• **Exercise instructions**
Can you update the rows from the line with "Image resolution: width=172" up to and including the line with "(x=71, y=170)", replacing "computer-use agent" with "desktop agent" and changing nothing else?

• **The records**
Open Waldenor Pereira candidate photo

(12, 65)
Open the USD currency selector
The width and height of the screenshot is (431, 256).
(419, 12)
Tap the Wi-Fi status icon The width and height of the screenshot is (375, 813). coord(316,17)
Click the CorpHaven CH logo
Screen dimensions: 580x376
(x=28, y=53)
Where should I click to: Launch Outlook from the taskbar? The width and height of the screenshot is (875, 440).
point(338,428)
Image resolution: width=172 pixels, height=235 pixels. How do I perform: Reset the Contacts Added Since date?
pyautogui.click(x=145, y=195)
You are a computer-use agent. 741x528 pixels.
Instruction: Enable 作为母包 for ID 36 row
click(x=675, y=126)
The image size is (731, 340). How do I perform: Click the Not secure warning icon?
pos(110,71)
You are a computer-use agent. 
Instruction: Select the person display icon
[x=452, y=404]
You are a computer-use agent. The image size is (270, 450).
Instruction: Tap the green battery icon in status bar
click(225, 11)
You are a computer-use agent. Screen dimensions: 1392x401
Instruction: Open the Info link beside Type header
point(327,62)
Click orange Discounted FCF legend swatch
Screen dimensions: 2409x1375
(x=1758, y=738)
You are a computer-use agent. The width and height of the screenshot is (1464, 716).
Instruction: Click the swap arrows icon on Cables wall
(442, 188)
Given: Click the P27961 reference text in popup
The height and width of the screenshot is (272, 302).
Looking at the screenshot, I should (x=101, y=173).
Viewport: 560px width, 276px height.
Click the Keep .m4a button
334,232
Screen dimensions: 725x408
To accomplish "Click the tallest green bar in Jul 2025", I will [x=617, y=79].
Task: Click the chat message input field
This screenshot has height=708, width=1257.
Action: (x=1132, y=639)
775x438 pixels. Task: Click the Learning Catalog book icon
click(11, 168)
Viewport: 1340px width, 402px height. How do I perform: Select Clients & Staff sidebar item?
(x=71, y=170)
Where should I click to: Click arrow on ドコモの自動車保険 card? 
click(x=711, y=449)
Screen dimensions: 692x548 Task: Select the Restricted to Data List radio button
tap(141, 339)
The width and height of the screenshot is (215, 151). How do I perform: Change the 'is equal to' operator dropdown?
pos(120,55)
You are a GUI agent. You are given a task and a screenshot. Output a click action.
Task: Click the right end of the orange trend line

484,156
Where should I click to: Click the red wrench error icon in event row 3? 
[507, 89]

• **Output of the exercise**
Image resolution: width=172 pixels, height=235 pixels. How do I perform: Reset the Contacts Added Since date?
pyautogui.click(x=145, y=195)
You are a desktop agent. 741x528 pixels.
Instruction: Enable 作为母包 for ID 36 row
click(x=675, y=126)
The image size is (731, 340). How do I perform: Click the Not secure warning icon?
pos(110,71)
You are a desktop agent. 
Instruction: Select the person display icon
[x=452, y=404]
You are a desktop agent. The image size is (270, 450).
Instruction: Tap the green battery icon in status bar
click(225, 11)
You are a desktop agent. Screen dimensions: 1392x401
Instruction: Open the Info link beside Type header
point(327,62)
Click orange Discounted FCF legend swatch
Screen dimensions: 2409x1375
(x=1758, y=738)
You are a desktop agent. The width and height of the screenshot is (1464, 716).
Instruction: Click the swap arrows icon on Cables wall
(442, 188)
Given: Click the P27961 reference text in popup
The height and width of the screenshot is (272, 302).
Looking at the screenshot, I should (x=101, y=173).
Viewport: 560px width, 276px height.
Click the Keep .m4a button
334,232
Screen dimensions: 725x408
To accomplish "Click the tallest green bar in Jul 2025", I will [x=617, y=79].
Task: Click the chat message input field
This screenshot has height=708, width=1257.
Action: (x=1132, y=639)
775x438 pixels. Task: Click the Learning Catalog book icon
click(11, 168)
Viewport: 1340px width, 402px height. How do I perform: Select Clients & Staff sidebar item?
(x=71, y=170)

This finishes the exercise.